Judge rejects firm’s bid to increase bill after LeO agreement


Complaint: LeO resolution binding

A law firm which reduced its fees in an informal resolution of a client’s complaint brokered by the Legal Ombudsman (LeO) could not subsequently submit a higher revised bill, a costs judge has ruled.

Riverbrooke Solicitors tried to reopen the matter after LeO then reported it to the Solicitors Regulation Authority (SRA), for which the firm blamed its former client.

However, LeO made the decision itself, with the client having no say in it, Costs Judge Leonard said.

He held that Riverbrooke was contractually bound by the informal resolution and was also estopped from raising a revised bill.

Sylvia Olukoya instructed the central London firm in May 2017 to act for her in an ultimately successful employment claim. The initial fee estimate was between £6,000 and £10,000, along with undertakings to send her an estimate of costs incurred every two months and to advise her if it looked like the estimate would be exceeded.

Ms Olukoya complained that it was only on the first day of the remedy hearing in June 2018 that she learned Riverbrooke’s claimed costs were around £85,000. She complained to the firm but there was no resolution and she referred the matter to LeO.

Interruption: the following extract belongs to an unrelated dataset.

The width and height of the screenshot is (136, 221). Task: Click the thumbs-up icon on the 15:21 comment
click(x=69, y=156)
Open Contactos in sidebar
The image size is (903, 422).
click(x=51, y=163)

An investigator at LeO managed to secure an agreement that Ms Olukoya would pay costs of £10,000 plus VAT and disbursements, totalling £13,000.

The investigator had given Riverbrooke a clear indication of her conclusion that, had Ms Olukoya understood at the outset that the costs would exceed £10,000, she would not have instructed it.

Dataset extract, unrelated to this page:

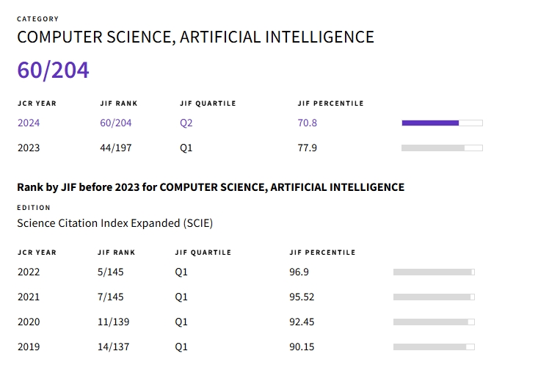The width and height of the screenshot is (538, 373).
Task: Click the 5/145 rank for 2022
Action: [110, 272]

Riverbrooke issued a final invoice and Ms Olukoya paid within two weeks, as required.

The ruling quoted partner Chi Chikwendu telling the investigator that “this matter was an exception but with grave consequences and lessons have been learned” about not providing written confirmation to a client following oral discussion about costs.

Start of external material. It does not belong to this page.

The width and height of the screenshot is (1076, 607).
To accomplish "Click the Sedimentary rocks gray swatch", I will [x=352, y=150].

Nearly three years later, after learning about the SRA referral, Riverbrooke sent Ms Olukoya a ‘revised final invoice’ for £158,000, against which it credited the £13,000.

Ms Olukoya then sought a detailed assessment, after which the law firm revised its invoice to £106,000, less the £13,000.

The judge said Ms Chikwendu believed that she could only properly achieve “vindication” through a detailed assessment of the firm’s full claimed costs. She wrongly believed that Ms Olukoya was pursuing an “undisclosed claim” against the firm with the SRA through LeO.

Judge Leonard dealt with Riverbrooke’s ability to revise its invoice as a preliminary issue and found it “beyond doubt” that when Ms Olukoya and Riverbrooke “accepted and put into effect the informal resolution brokered by the Legal Ombudsman they entered into a legally binding contract”.

The terms of that contract were “clear and complete” and he rejected the contention that Ms Olukoya had not provided any consideration. The consideration included Ms Olukoya terminating her complaint and the possibility of a published finding against the firm and other sanctions.

The fact the resolution was labelled ‘informal’ did not mean it could not be binding, Judge Leonard said.

“It seems to me that terminology is entirely beside the point. One must look at the correspondence and the parties’ actions to determine whether or not the informal resolution was contractually binding…

“All that aside, it is simply not credible that a solicitor would deliver a bill marked ‘final’ and then wait for almost three years to deliver the real ‘final’ bill.

The judge added that, if he was wrong on this, the firm was debarred by promissory estoppel from relying upon the revised invoice.

Further, the firm needed the court’s permission to do raise a revised invoice, which it had not sought and would not have received as there needed to have been a genuine mistake in the original bill. This was not the case here.